- **Problem statement**
The listing below holds a line with "Интерьер и дизайн (32, 2043)" and a line with "Безопасность (24, 2108)". Reproduce those two lines exactly, plus everything between them.

- **Study material**
▼▼▼

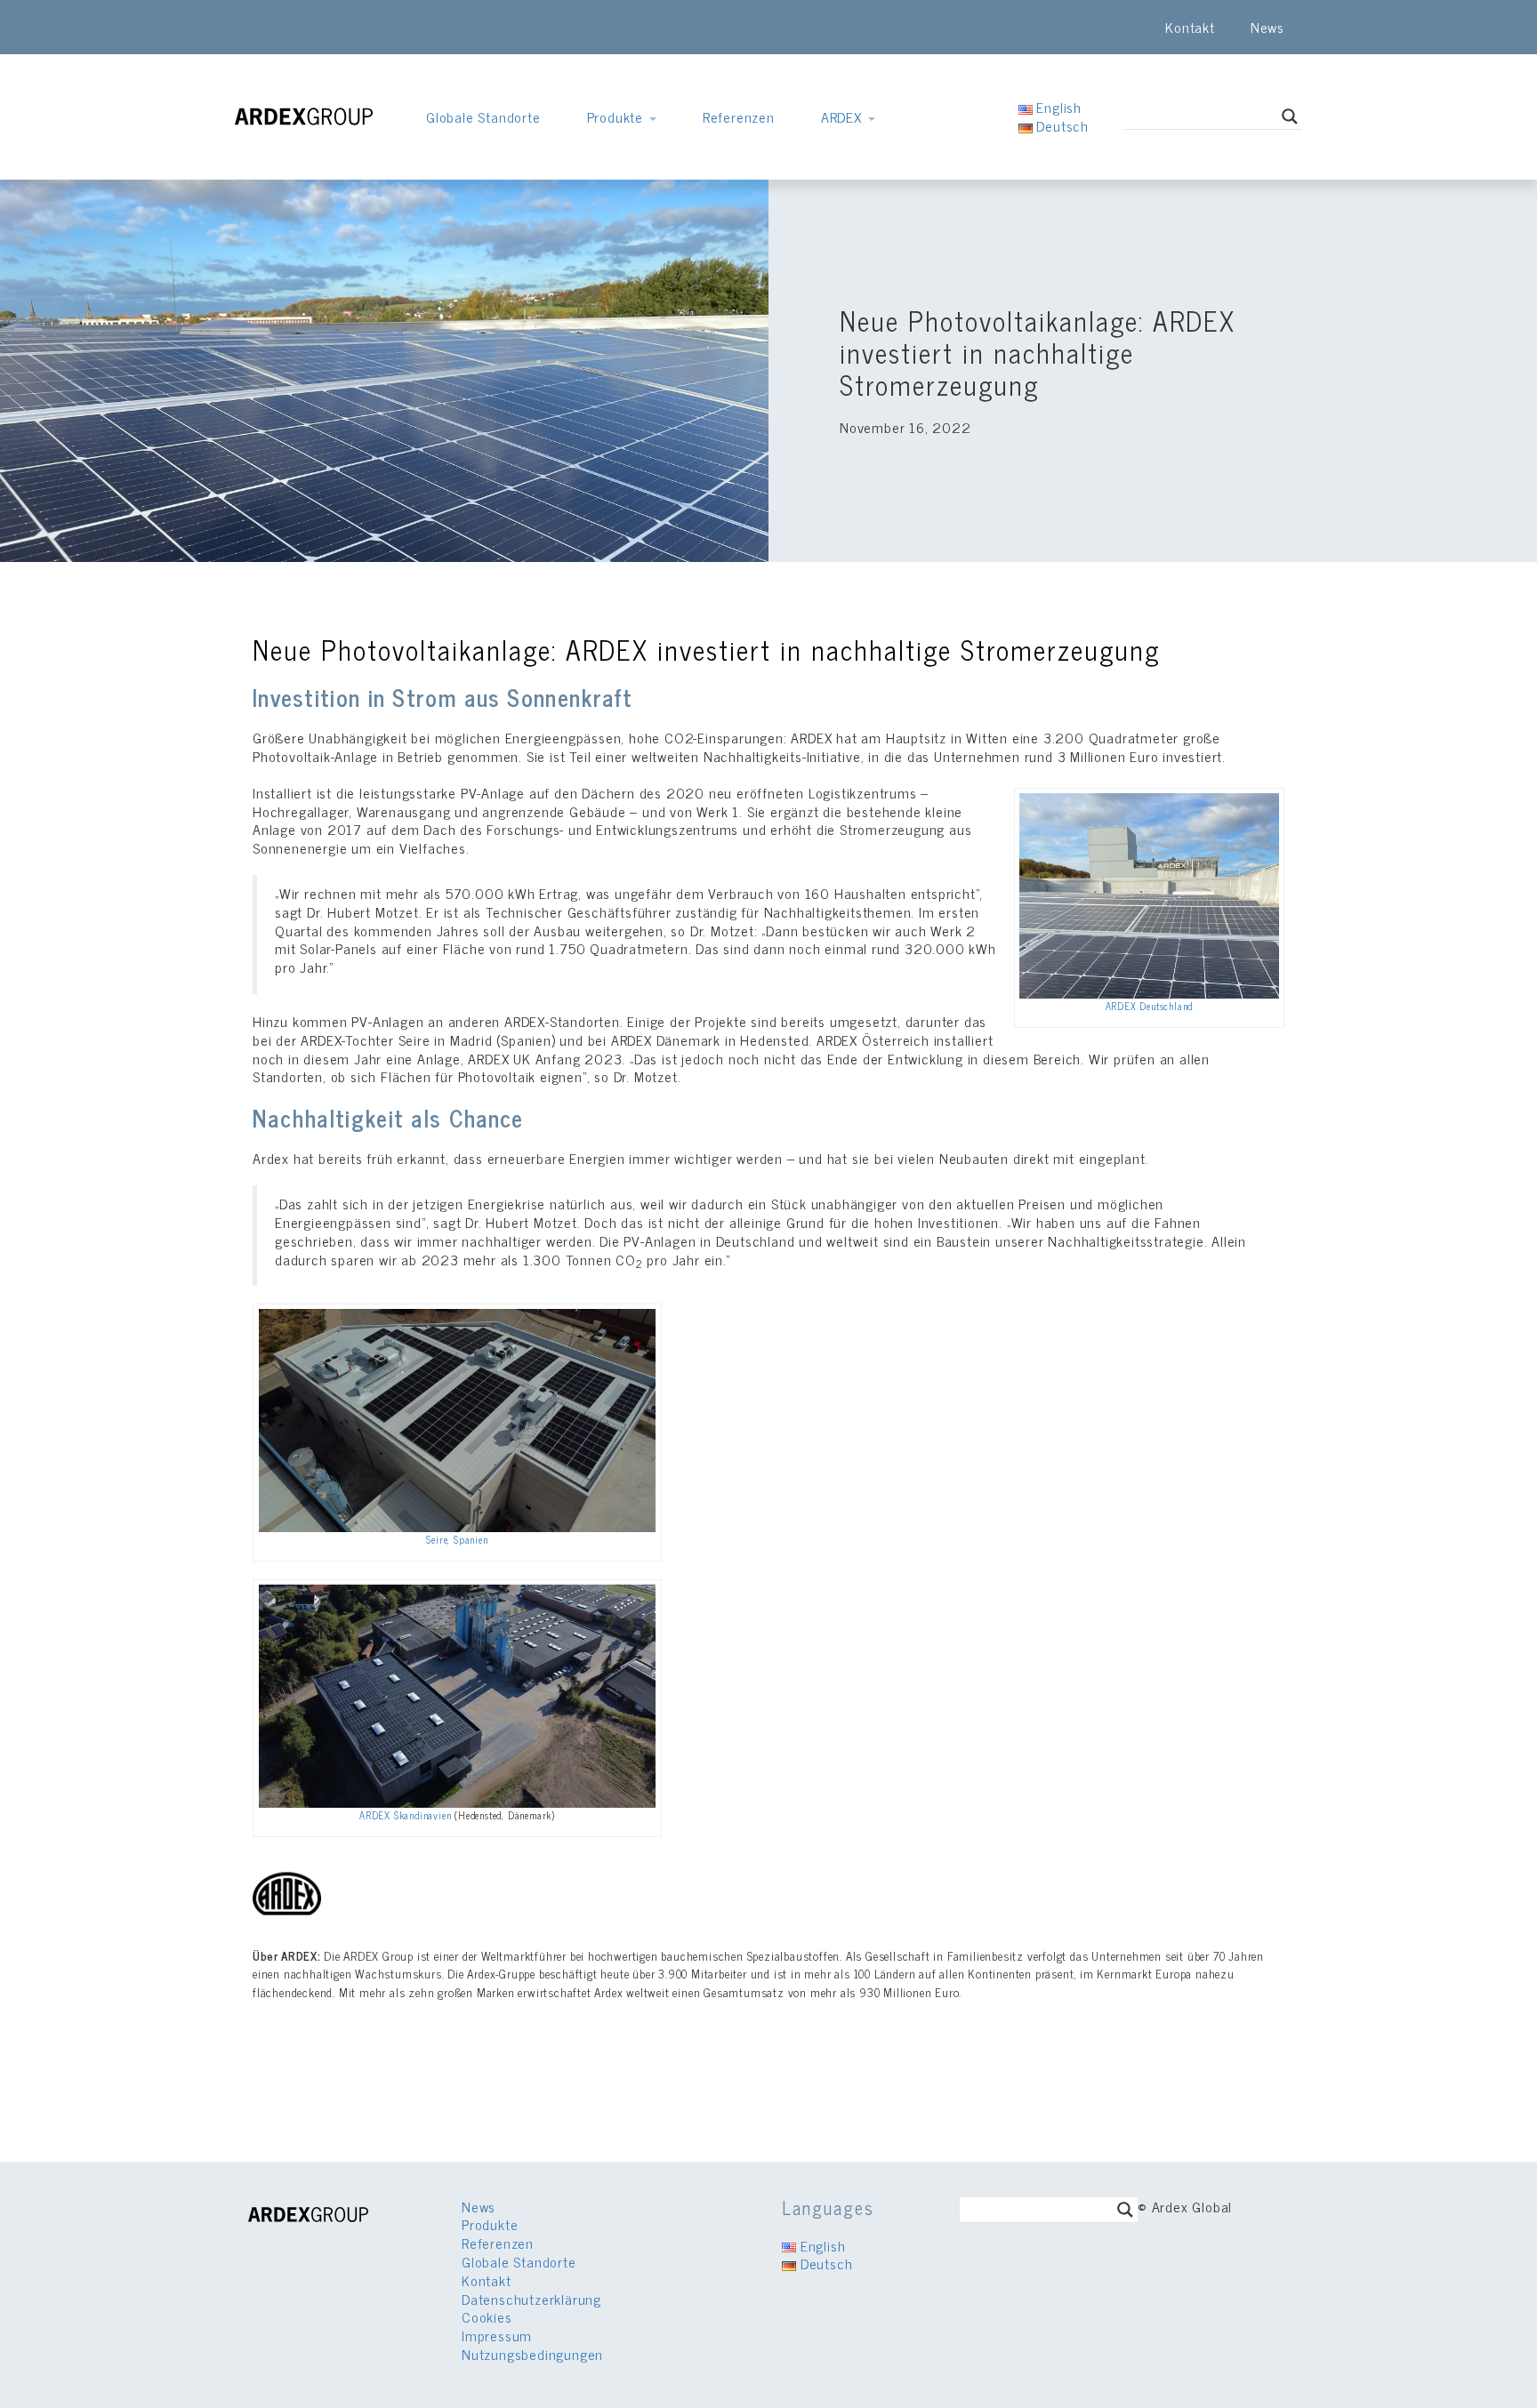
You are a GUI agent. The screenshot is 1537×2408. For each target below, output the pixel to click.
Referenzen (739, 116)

▲▲▲
▼▼▼

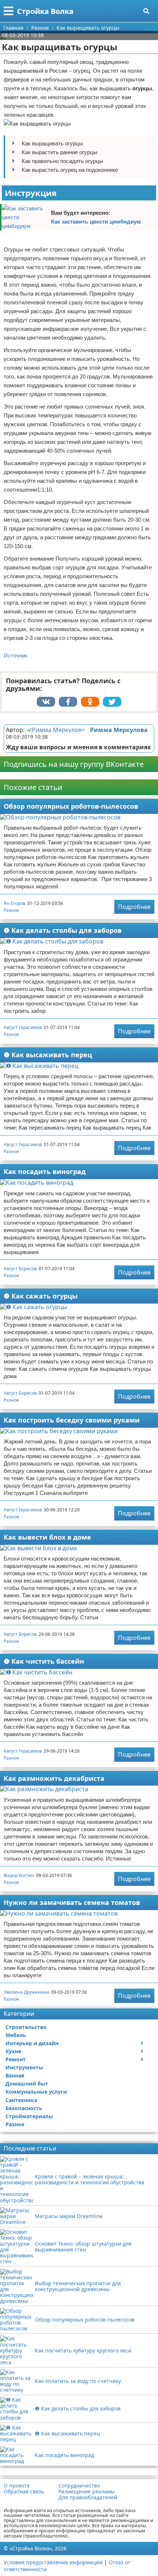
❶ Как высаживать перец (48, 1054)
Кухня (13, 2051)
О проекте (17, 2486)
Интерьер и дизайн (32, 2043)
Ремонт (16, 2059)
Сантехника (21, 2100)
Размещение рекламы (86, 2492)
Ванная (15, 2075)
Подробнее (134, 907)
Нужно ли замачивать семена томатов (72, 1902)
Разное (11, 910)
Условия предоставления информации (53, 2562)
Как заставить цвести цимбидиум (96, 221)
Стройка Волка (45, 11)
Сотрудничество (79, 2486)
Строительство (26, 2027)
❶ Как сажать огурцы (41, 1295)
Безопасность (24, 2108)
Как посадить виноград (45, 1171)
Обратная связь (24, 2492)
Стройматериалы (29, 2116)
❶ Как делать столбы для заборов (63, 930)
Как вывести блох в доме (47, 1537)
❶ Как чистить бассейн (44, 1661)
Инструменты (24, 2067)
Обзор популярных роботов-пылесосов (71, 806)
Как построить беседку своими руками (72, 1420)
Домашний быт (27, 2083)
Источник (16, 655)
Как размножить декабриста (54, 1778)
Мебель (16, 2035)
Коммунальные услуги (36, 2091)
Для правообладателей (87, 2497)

▲▲▲

- **Written response**
Интерьер и дизайн (32, 2043)
Ремонт (16, 2059)
Сантехника (21, 2100)
Размещение рекламы (86, 2492)
Ванная (15, 2075)
Подробнее (134, 907)
Нужно ли замачивать семена томатов (72, 1902)
Разное (11, 910)
Условия предоставления информации (53, 2562)
Как заставить цвести цимбидиум (96, 221)
Стройка Волка (45, 11)
Сотрудничество (79, 2486)
Строительство (26, 2027)
❶ Как сажать огурцы (41, 1295)
Безопасность (24, 2108)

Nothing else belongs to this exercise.